I was watching the confession by Mr Armstrong a few weeks ago hoping to get some answers to this important question. That Mr Armstrong admitted doping throughout most of his career was of course a very welcome development, but his interview did not clear up allegations whether his donation of $125,000 to UCI in 2002 bought him lenient treatment. Mr Armstrong’s statement that the UCI approached him for the donation certainly does not clarify matters or let the UCI leadership off the hook.
In the aftermath of the USADA report the UCI had established an Independent Commission to look into the matter of the donation as well as how systematic doping could have gone on under its nose. This week the UCI disbanded the Independent Commission before it could make any progress, triggering a war of words between the UCI and the World Anti-Doping Agency.
The Independent Commission did not mince its words in its farewell note yesterday: “Neither the UCI nor interested stakeholders have provided sufficient co-operation to enable the Commission to do its job. This failure to cooperate makes our task impossible.”
The UCI, whose president had stated that the UCI “will co-operate fully with the Commission and provide them with whatever they need to conduct their inquiry,” clearly did no such thing.
At issue was whether or not the commission had enough power under its terms of reference to carry out its duties, including encouraging all the relevant stakeholders to give evidence. WADA said it believed the commission to be hamstrung by the UCI and decided not to cooperate. Without WADA there can be no serious process.
I’ll leave it to the mainstream press to detail and comment on the insults that have been traded in the past few days between the UCI and WADA, whose presidents have a long history of personal animosity. What really grates, however, is the damage this is doing to world cycling.

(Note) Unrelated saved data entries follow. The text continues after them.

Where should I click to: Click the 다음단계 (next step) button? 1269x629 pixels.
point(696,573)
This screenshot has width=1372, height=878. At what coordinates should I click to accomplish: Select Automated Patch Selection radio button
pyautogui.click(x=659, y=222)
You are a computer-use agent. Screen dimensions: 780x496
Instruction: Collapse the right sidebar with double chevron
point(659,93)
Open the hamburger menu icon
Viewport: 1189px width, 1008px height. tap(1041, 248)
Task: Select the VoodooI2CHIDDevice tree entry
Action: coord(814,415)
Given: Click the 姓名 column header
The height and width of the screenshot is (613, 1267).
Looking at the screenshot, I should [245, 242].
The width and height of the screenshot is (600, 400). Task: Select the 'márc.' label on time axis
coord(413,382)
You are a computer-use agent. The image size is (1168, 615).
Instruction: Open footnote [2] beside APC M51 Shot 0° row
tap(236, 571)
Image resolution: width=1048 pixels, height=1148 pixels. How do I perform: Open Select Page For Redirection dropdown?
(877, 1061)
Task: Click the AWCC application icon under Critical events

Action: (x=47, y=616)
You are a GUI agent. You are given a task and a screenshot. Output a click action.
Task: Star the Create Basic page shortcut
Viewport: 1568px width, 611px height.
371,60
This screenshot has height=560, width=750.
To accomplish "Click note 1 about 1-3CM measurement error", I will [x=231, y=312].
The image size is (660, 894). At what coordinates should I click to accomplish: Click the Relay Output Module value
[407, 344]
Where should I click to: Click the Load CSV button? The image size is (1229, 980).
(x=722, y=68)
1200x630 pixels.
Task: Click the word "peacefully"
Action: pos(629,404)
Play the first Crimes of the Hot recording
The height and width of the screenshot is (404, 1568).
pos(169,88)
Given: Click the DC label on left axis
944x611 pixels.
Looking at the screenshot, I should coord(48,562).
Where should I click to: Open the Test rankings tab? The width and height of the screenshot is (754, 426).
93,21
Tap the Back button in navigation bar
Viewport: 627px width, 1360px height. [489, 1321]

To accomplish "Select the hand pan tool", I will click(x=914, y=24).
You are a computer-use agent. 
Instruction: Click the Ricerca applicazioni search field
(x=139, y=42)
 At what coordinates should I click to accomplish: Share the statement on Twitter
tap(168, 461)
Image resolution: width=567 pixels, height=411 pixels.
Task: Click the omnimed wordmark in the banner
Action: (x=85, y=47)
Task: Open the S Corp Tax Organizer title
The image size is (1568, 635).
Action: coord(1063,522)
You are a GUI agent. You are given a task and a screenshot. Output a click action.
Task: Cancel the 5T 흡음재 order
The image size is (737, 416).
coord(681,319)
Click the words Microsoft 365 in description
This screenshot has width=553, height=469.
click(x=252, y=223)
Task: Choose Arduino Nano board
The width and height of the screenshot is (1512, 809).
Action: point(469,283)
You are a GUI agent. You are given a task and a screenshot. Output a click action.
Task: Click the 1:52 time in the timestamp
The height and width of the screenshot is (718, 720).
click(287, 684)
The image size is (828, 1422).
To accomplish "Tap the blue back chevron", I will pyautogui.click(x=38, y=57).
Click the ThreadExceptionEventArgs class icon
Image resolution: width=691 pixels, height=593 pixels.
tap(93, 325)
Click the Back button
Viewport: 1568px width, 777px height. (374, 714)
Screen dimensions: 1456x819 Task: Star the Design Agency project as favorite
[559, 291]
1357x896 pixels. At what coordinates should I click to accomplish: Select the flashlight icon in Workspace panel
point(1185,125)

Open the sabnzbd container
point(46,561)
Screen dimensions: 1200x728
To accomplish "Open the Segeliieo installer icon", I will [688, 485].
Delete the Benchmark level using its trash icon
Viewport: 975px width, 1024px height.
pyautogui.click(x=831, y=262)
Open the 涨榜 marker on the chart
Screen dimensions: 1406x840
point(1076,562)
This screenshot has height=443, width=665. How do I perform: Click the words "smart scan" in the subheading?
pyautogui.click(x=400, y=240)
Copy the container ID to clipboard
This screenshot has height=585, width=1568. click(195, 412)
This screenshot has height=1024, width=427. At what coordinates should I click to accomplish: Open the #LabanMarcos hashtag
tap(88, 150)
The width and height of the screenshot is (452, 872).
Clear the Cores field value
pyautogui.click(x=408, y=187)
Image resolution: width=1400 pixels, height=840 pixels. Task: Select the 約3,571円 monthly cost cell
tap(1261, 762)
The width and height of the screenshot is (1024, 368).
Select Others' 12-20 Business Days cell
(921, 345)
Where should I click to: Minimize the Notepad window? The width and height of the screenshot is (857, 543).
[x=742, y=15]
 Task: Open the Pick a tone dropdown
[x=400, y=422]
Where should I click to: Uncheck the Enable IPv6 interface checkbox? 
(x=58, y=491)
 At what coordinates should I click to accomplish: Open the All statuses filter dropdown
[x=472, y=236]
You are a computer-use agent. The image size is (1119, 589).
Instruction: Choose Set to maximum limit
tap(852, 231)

It is imperative that the leadership of the UCI and WADA sort out their differences and establish, once and for all a credible process that investigates all aspects of doping and other corrupt practices in cycling. This process needs to have a realistic mandate in terms of scope and time.
A Truth and Reconciliation Commission may well be the way forward but without a constructive dialogue and positive working relationship between the UCI and WADA, any future commission is likely to fail.
In the last sitting of the independent commission, Sir Philip Otton accused the UCI of trying to use the discussion around a truth and reconciliation process as “an excuse to kick the USADA allegations into the long grass.”
He’s probably right, which leaves me very skeptical of the UCI’s seriousness in dealing with the accusations leveled against it, particularly in the realm of governance and those Armstrong donations.
In September the UCI Congress and Management Committee, which is made up of representatives from national cycling federations, meets in Tuscany to discuss world cycling. I would strongly urge its members not to wait until then to fulfill their governance obligations to the sport of cycling. They need to impress on the current UCI executive committee the need for responsible leadership.
Lack of action on this front will risk the UCI losing its credibility as the sport’s governing body (if it hasn’t already). The time to act is now.